Do Stocks Worry About Current (Account) Events?

 

"There's no trick to being a humorist when you have the whole government working for you."

-- Will Rogers

Will Rogers would have felt right at home today as a financial commentator: Not only would he have numerous governments in his employ, he would be able to enlist the services of the entire Wall Street community as well. Even more so than in government, some in this crowd believe error, illogic and a near-reckless disregard of available data can be elevated to an exalted state envisioned in the dreams of religious mystics.

As promised in a Columnist Conversation post last week, two questions stand before the house today: whether a weaker dollar should close the U.S. current-account deficit, and whether the current-account deficit bears any relationship to the fortunes of the U.S. equity markets.
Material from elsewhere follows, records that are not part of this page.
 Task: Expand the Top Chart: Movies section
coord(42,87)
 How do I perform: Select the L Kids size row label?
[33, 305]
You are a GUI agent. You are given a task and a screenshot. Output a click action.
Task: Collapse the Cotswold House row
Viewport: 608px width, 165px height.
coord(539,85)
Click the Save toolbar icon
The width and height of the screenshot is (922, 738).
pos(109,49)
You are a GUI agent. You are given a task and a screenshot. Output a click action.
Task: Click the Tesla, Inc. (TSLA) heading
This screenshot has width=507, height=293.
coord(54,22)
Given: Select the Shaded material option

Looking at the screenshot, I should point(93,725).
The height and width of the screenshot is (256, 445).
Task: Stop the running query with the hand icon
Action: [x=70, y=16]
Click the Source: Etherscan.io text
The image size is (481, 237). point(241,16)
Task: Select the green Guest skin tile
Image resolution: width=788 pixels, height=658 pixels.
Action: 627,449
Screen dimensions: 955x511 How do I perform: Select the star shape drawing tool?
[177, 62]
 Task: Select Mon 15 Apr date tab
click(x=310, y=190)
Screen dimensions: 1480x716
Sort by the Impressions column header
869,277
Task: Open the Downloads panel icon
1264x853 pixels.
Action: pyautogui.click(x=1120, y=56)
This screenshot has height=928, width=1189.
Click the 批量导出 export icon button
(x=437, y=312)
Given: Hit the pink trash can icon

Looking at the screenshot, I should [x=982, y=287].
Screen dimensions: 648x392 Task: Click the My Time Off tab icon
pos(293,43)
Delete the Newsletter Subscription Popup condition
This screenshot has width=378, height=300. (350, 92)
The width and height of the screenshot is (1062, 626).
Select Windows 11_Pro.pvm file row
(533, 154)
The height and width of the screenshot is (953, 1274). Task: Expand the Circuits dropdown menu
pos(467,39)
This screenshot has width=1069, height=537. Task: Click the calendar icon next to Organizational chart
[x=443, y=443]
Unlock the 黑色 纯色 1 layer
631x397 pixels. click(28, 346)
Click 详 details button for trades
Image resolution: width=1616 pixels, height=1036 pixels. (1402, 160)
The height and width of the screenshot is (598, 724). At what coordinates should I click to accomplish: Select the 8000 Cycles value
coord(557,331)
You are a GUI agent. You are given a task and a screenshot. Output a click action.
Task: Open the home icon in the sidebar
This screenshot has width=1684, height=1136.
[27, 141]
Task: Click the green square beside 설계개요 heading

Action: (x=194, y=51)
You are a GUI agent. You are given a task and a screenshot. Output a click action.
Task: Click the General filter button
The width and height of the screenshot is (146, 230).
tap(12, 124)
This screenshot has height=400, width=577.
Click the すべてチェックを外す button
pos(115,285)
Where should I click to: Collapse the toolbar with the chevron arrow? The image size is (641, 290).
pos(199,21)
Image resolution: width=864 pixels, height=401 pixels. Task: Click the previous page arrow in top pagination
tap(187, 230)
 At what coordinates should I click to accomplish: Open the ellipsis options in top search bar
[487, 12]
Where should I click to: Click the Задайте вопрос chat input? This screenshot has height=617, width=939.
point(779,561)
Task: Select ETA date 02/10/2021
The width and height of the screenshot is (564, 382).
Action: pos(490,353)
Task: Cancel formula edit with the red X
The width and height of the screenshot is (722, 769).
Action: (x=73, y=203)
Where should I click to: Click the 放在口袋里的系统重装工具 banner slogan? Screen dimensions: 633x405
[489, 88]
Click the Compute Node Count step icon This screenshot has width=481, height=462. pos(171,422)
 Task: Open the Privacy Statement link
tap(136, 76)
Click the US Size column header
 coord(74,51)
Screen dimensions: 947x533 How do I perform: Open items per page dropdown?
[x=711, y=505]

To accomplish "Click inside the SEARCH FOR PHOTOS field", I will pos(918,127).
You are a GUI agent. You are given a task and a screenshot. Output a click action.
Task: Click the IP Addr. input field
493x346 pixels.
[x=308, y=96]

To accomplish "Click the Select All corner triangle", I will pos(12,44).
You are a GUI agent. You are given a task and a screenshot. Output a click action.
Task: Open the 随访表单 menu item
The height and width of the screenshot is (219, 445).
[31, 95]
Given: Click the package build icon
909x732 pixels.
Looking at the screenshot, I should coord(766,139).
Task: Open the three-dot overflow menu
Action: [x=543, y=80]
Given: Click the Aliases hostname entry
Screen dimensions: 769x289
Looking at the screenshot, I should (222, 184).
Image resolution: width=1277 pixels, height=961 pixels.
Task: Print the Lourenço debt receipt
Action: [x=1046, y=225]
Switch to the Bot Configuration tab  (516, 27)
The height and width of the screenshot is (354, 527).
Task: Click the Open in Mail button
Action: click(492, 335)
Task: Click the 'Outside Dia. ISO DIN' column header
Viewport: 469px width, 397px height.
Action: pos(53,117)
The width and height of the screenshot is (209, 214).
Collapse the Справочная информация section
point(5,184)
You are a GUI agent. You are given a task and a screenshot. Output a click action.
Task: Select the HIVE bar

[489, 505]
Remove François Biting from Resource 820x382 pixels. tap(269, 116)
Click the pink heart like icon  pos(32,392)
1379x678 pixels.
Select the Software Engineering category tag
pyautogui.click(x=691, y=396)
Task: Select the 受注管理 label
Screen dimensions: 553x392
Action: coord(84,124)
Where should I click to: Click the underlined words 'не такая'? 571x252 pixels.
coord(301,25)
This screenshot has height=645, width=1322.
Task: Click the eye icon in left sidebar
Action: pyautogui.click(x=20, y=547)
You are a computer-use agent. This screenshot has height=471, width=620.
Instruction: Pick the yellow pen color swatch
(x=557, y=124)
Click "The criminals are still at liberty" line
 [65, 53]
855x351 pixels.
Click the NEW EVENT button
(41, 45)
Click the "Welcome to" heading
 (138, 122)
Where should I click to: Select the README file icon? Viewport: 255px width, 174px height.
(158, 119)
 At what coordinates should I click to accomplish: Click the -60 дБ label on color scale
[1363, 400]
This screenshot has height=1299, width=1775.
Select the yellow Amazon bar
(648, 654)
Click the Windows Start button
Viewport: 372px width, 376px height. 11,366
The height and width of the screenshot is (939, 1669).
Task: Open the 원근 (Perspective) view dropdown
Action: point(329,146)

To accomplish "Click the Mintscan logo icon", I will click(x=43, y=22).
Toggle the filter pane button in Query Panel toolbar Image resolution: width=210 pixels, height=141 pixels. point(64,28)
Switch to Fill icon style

The answers are no and no.

A lesser question, whether a current-account deficit of zero -- or for that matter a budget deficit of zero -- should be goals of national policy was answered in the negative in this space in December 2003. The questions of whether the Federal Reserve should target the dollar and whether weak currencies imply weak equity markets were dismissed similarly in November 2004.

A Good Idea at the Time

Before the early 1970s, exchange rates were fixed either to each other, to a reserve currency or to gold. The post-World War II regime established at the Bretton Woods conference in 1944 fixed the U.S. dollar-gold rate at $35 per ounce. Other currencies would be fixed against the dollar once they became convertible following the damage from the war. A characteristic of a fixed exchange rate system is that a country in perpetual deficit eventually depletes its reserves of either gold or convertible currencies and must limit its imports to whatever is provided by vendor financing. In such a system, periodic crises ensue and the occasional devaluations or revaluations of currencies become market-jarring events.